### [Instructions]
[A] From the Heap of Birds interview, reproduce word for word the part that opens with the words containing "The Standing Rock" and closes with "mean to you?".
[B] Using the Heap of Birds interview, list every tribe it names as an original signer of the Fort Laramie treaty.

### [Text passage]

<<<<

In the show, 24 original prints are each matched by an accompanying “ghost print”—a faded facsimile made with the residual ink of the first. Whereas the first phrases resound like rallying cries, their partners echo like a faint whimper.
Also included in the show are new versions of his “Native Hosts” series of signs, listing the names of tribes that once occupied New York. Heap of Birds first introduced the series at New York’s City Hall Park in 1988, but the project was censored, and only six of the 12 tribes that lived in the region were represented. The artist has reprised the full work for his Fort Gansevoort show.
On the occasion of the exhibition, Artnet News spoke with Heap of Birds about the censorship episode and his battle with the New York mayor’s office, why success should be shared with others, and why Native peoples live “in the realm of ghost spirits.”
The Standing Rock and Dakota Access Pipeline protests brought a number of issues facing Native peoples to the consciousness of the wider public. What did that movement mean to you?
There’s one print in the new installation that has a list of tribes: Arikara, Cheyenne, Arapaho, Nakota. Those are the original signers of the Fort Laramie treaty [which established territorial claims for Native peoples in 1851]. The activists who came to protest at Standing Rock cited that treaty as their right to come to that land. The tribes had made that agreement and they came to that property on the basis of the treaty, even though America reneged on it.

>>>>

### [Dataset records]

<<<<

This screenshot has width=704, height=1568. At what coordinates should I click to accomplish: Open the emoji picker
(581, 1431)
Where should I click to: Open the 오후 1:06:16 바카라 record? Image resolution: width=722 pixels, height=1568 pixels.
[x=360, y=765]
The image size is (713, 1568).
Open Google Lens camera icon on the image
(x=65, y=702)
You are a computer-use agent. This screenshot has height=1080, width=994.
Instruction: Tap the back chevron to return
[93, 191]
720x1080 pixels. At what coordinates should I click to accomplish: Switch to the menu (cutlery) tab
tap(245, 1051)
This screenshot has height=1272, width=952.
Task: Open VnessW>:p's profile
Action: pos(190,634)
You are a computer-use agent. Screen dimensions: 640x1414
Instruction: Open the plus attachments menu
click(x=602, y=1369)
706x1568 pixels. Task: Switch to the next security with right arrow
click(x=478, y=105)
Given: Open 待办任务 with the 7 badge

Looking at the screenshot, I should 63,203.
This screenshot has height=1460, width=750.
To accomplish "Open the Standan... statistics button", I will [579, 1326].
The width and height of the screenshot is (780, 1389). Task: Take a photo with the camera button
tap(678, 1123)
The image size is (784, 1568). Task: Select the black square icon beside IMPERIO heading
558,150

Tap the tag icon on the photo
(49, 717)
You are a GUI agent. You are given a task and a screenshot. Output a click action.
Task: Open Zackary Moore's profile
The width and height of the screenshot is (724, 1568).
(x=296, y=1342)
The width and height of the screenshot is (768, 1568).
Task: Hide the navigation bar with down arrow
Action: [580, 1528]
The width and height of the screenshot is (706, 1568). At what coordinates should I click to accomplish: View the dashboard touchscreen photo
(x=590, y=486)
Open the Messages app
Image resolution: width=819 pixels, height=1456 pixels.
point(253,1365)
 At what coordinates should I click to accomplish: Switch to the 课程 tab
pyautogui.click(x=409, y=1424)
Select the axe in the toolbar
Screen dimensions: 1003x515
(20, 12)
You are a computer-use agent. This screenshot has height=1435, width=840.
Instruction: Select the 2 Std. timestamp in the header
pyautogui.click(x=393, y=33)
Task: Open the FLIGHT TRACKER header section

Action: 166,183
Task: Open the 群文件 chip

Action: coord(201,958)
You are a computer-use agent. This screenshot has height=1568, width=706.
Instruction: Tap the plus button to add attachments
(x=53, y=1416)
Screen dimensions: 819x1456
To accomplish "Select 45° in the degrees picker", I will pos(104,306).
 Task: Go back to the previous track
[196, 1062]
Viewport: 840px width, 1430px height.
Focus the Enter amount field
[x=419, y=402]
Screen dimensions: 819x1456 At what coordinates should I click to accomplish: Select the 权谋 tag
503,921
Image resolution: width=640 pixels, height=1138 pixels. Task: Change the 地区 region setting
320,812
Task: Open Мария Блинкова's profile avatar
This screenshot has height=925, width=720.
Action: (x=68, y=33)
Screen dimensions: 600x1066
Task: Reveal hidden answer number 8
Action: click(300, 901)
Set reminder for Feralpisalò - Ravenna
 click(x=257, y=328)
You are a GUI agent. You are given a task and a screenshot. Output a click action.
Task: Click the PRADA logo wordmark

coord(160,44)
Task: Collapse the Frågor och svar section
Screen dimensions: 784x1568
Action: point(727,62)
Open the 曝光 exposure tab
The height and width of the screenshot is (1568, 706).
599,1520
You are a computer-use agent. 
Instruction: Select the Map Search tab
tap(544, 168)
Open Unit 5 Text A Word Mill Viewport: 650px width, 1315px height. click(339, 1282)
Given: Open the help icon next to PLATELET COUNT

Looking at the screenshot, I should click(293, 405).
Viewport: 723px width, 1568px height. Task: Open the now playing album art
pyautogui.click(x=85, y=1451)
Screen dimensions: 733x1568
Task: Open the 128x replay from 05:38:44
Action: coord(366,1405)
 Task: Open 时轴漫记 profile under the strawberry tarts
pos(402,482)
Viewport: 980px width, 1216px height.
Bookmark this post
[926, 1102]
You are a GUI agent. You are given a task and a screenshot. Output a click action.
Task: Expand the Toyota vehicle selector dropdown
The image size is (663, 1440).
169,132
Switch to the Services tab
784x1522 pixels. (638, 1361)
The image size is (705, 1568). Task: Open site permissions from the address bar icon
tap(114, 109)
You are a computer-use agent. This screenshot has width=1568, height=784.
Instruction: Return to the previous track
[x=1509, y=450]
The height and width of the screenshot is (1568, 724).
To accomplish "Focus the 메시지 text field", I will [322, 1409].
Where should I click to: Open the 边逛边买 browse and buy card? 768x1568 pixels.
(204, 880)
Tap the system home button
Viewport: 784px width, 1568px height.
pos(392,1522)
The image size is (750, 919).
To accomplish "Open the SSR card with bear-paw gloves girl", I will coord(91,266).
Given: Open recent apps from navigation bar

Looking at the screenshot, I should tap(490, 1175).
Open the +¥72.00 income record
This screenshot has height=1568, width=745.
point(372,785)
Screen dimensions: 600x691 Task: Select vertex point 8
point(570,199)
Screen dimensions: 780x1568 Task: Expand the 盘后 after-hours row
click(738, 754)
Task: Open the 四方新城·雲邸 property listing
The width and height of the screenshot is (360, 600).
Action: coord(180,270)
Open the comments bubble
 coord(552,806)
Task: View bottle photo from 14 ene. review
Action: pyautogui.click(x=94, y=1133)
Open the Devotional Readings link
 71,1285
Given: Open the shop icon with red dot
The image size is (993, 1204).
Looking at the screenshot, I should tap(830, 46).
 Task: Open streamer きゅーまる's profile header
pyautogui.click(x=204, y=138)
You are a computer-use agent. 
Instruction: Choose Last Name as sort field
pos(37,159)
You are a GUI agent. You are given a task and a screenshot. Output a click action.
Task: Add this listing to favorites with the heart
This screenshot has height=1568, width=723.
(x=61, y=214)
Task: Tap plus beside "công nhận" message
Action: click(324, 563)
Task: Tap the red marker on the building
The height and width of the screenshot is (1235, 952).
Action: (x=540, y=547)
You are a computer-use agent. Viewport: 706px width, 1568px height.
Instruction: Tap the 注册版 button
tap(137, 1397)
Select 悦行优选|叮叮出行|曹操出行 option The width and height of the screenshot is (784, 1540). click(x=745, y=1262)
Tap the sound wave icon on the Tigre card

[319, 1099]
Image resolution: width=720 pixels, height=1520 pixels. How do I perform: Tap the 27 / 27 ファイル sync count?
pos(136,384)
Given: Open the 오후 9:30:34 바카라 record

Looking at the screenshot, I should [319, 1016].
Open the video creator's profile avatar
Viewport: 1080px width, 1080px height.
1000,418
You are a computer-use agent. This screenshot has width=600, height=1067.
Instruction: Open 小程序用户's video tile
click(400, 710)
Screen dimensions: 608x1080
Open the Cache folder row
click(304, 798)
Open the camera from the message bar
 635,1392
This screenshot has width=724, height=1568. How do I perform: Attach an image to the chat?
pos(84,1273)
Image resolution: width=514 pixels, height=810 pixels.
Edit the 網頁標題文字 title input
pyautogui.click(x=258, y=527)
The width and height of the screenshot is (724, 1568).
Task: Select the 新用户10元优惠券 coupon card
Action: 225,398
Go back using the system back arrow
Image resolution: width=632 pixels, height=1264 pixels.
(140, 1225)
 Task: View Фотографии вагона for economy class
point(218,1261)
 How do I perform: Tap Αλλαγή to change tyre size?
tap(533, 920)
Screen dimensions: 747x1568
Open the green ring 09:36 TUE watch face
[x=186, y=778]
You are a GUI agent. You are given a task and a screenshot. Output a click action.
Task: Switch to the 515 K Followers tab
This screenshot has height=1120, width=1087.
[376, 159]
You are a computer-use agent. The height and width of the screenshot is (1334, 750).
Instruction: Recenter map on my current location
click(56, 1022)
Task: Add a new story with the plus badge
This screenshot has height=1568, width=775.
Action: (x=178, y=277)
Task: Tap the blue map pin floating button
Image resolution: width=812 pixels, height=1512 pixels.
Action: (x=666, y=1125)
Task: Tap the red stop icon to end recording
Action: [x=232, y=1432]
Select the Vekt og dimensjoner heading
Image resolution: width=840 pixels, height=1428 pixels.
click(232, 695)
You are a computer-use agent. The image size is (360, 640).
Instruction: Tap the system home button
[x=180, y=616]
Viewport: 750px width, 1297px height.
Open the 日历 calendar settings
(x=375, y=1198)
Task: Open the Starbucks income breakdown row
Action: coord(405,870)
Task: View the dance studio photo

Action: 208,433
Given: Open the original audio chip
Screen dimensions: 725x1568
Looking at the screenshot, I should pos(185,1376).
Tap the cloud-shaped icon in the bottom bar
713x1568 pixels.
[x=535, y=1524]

>>>>

### [Exercise responses]
[A]
The Standing Rock and Dakota Access Pipeline protests brought a number of issues facing Native peoples to the consciousness of the wider public. What did that movement mean to you?

[B]
Arikara
Cheyenne
Arapaho
Nakota